::: Supplied text :::

Importantly, the overlap demonstrated between EP curves and IUP or SAB curves was evident when we evaluated two consecutive hCG measurements, at presentation and after an inflection point of the relevant curves. This may imply that EP misclassification as a viable IUP or SAB could occur at any time during evaluation, independent of which consecutive hCG values we choose to compare. When evaluating a pregnancy of unknown location, practitioners must not be reassured by hCG curves that fit the pattern of IUP or SAB after an inflection point.

::: Recorded data :::

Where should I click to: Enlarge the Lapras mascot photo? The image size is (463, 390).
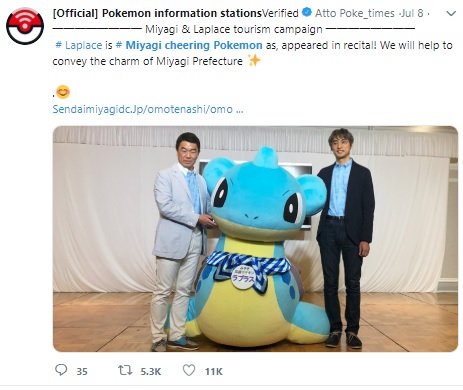(x=255, y=239)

:::

#### Instructions for the task:
Return the words of the hCG passage starting with "Importantly, the overlap" and going on through "an inflection point.". Work only from the hCG passage and ignore the data.

#### Result of this task:
Importantly, the overlap demonstrated between EP curves and IUP or SAB curves was evident when we evaluated two consecutive hCG measurements, at presentation and after an inflection point of the relevant curves. This may imply that EP misclassification as a viable IUP or SAB could occur at any time during evaluation, independent of which consecutive hCG values we choose to compare. When evaluating a pregnancy of unknown location, practitioners must not be reassured by hCG curves that fit the pattern of IUP or SAB after an inflection point.